Dataset rows:

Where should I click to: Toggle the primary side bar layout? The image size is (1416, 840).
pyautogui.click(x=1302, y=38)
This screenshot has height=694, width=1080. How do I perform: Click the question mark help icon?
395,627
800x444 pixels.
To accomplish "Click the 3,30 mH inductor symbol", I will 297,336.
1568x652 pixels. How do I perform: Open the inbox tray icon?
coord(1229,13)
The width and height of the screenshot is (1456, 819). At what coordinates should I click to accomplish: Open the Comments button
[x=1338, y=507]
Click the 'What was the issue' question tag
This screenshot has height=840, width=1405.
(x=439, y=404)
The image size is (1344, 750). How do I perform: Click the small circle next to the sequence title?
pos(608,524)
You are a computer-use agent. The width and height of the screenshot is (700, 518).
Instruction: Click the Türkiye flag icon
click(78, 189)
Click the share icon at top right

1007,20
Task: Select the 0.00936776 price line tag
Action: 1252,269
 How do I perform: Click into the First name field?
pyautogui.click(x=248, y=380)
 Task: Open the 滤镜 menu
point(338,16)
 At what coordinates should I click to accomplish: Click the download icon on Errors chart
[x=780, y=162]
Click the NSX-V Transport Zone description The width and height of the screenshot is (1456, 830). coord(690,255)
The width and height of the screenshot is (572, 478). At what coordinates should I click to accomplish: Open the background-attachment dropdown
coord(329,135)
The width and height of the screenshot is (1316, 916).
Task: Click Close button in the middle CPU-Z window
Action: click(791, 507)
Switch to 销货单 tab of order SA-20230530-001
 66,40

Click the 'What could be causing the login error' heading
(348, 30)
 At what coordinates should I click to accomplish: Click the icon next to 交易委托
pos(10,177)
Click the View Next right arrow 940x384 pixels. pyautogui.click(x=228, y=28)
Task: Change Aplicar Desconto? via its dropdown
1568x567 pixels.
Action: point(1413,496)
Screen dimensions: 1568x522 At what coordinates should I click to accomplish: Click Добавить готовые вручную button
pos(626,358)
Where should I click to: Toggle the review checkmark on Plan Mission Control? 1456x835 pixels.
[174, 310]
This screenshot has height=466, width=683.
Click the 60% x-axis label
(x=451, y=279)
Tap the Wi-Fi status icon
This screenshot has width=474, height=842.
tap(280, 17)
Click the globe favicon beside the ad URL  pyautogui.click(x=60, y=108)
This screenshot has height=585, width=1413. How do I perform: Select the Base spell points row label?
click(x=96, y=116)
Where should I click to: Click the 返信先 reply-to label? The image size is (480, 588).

Objective: Can you give all the rows above as a JSON list of strings, with one string per line and the blank lines left out?

Exercise result:
[
  "Where should I click to: Toggle the primary side bar layout? The image size is (1416, 840).",
  "pyautogui.click(x=1302, y=38)",
  "This screenshot has height=694, width=1080. How do I perform: Click the question mark help icon?",
  "395,627",
  "800x444 pixels.",
  "To accomplish \"Click the 3,30 mH inductor symbol\", I will 297,336.",
  "1568x652 pixels. How do I perform: Open the inbox tray icon?",
  "coord(1229,13)",
  "The width and height of the screenshot is (1456, 819). At what coordinates should I click to accomplish: Open the Comments button",
  "[x=1338, y=507]",
  "Click the 'What was the issue' question tag",
  "This screenshot has height=840, width=1405.",
  "(x=439, y=404)",
  "The image size is (1344, 750). How do I perform: Click the small circle next to the sequence title?",
  "pos(608,524)",
  "You are a computer-use agent. The width and height of the screenshot is (700, 518).",
  "Instruction: Click the Türkiye flag icon",
  "click(78, 189)",
  "Click the share icon at top right",
  "1007,20",
  "Task: Select the 0.00936776 price line tag",
  "Action: 1252,269",
  " How do I perform: Click into the First name field?",
  "pyautogui.click(x=248, y=380)",
  " Task: Open the 滤镜 menu",
  "point(338,16)",
  " At what coordinates should I click to accomplish: Click the download icon on Errors chart",
  "[x=780, y=162]",
  "Click the NSX-V Transport Zone description The width and height of the screenshot is (1456, 830). coord(690,255)",
  "The width and height of the screenshot is (572, 478). At what coordinates should I click to accomplish: Open the background-attachment dropdown",
  "coord(329,135)",
  "The width and height of the screenshot is (1316, 916).",
  "Task: Click Close button in the middle CPU-Z window",
  "Action: click(791, 507)",
  "Switch to 销货单 tab of order SA-20230530-001",
  " 66,40",
  "Click the 'What could be causing the login error' heading",
  "(348, 30)",
  " At what coordinates should I click to accomplish: Click the icon next to 交易委托",
  "pos(10,177)",
  "Click the View Next right arrow 940x384 pixels. pyautogui.click(x=228, y=28)",
  "Task: Change Aplicar Desconto? via its dropdown",
  "1568x567 pixels.",
  "Action: point(1413,496)",
  "Screen dimensions: 1568x522 At what coordinates should I click to accomplish: Click Добавить готовые вручную button",
  "pos(626,358)",
  "Where should I click to: Toggle the review checkmark on Plan Mission Control? 1456x835 pixels.",
  "[174, 310]",
  "This screenshot has height=466, width=683.",
  "Click the 60% x-axis label",
  "(x=451, y=279)",
  "Tap the Wi-Fi status icon",
  "This screenshot has width=474, height=842.",
  "tap(280, 17)",
  "Click the globe favicon beside the ad URL  pyautogui.click(x=60, y=108)",
  "This screenshot has height=585, width=1413. How do I perform: Select the Base spell points row label?",
  "click(x=96, y=116)",
  "Where should I click to: Click the 返信先 reply-to label? The image size is (480, 588)."
]